The table below highlights this point and the supporting text to Policy SP1 even acknowledges that delivery from some of these sites may extend beyond the Plan period.

Site Major Infrastructure Required
North of Luton Dependent on delivery of the M1 - A6 link road, which is partly being funded by the Government through SEMLEP
Tempsford South and Tempsford Airfield Requires a new train station to form an interchange between East-West Rail and the East Coast Main Line. This is dependent on the Government and Network Rail
New junctions on the A1 and A428 will be required, along with improvements to the A1
New Villages to the East of Bigglsewade A comprehensive scheme of highways works is required to mitigate the impact of increased traffic on the A1
Marston Vale New Villages A comprehensive scheme of highway measures is required to mitigate the impact of increase traffic on M1 J13 and the A421
Aspley Triangle A comprehensive scheme of highway measures is required to mitigate the impact of increase traffic on M1 J13 and the A421

In addition, there is also a limit to the amount of housing completions achievable from a single site in a year even in a prosperous economic climate. Were the final version of the Plan to rely on too small a number of allocation sites to meet the high housing requirement it would increase the likelihood of shortfalls in the 5 year housing supply occurring during the Plan period, meaning the Council would again be open to planning applications for unallocated sites.

Linden therefore strongly encourage the Council to develop a final growth strategy that relies less on these new settlements and significant urban extensions and instead allocates more small and medium scale sites, which are generally less complicated and quicker to deliver, in order to ensure that the substantial housing need is met throughout the Plan period. This would also help ensure the Local Plan is in accordance with the approach advocated in the Housing White Paper (2017) in terms of seeking to allocate a proportion of the housing target to be delivered on small scale sites, with this likely to be made a requirement in the next update of the NPPF.

There is no reason why the Submission Local Plan should not identify longer term growth locations as part of the strategy for encouraging their delivery, but it should avoid being reliant upon such sites to provide any significant housing numbers during this Plan period for the reasons outlined above in order to ensure the Growth Strategy and as a consequence, the Plan, are considered to be positively prepared, justified and effective in the sense required by the NPPF.

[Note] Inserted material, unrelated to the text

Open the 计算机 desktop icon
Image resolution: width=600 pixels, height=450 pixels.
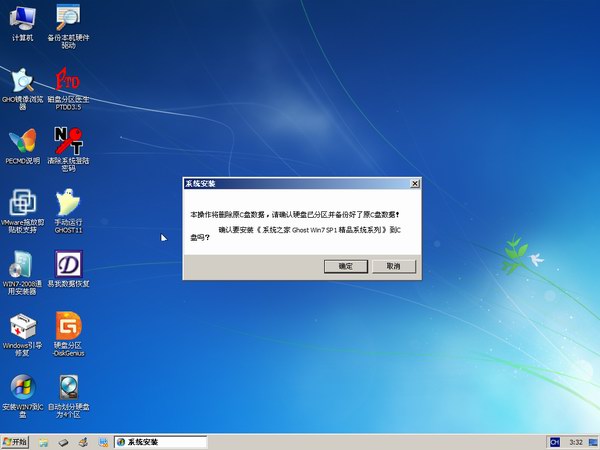click(x=22, y=18)

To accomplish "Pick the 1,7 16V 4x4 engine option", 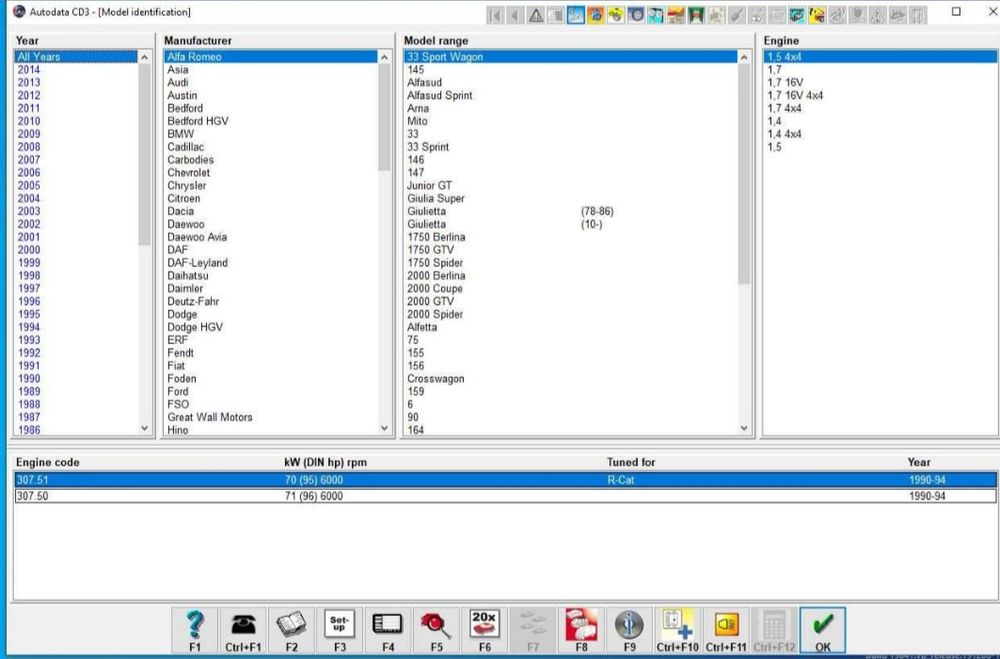I will 795,96.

To be considered the most appropriate strategy, when considered against the reasonable alternatives, the Submission Local Plan should include a proportionate amount of growth at Fairfield. The NPPF encourages the promotion of sustainable development in rural areas where it will enhance or maintain the vitality of rural communities. Furthermore, the Settlements Capacity Initial Study, upon which separate representations have been made, indicates that Fairfield has medium capacity for growth, i.e. between for between 50 and 500 dwellings, a conclusion Linden endorses.

The Settlements Capacity Initial Study also highlights potential constraints to the north (heritage), east (air quality) and south (biodiversity) of Fairfield. Such constraints, do not exist to the west of the settlement and there is suitable land available there being promoted by Linden, as set out in greater detail in the response to the Site Allocations Technical Document. This reinforces the appropriateness of allocating land at Fairfield in the Submission version of the Local Plan.

In respect of the proposed re-drawing of Green Belt boundaries in Central Bedfordshire, Linden are of the view that this cannot be considered 'sound' in terms of the requirements in the Framework if it has not been demonstrated that growth at Fairfield would not represent sustainable development in accordance with the Framework. As has already been covered above, growth at Fairfield is considered sustainable, a position backed up by the evidence based published with the DLP and thus must be included in the Submission Version of the Local Plan if the Green Belt boundary change is to be considered sound.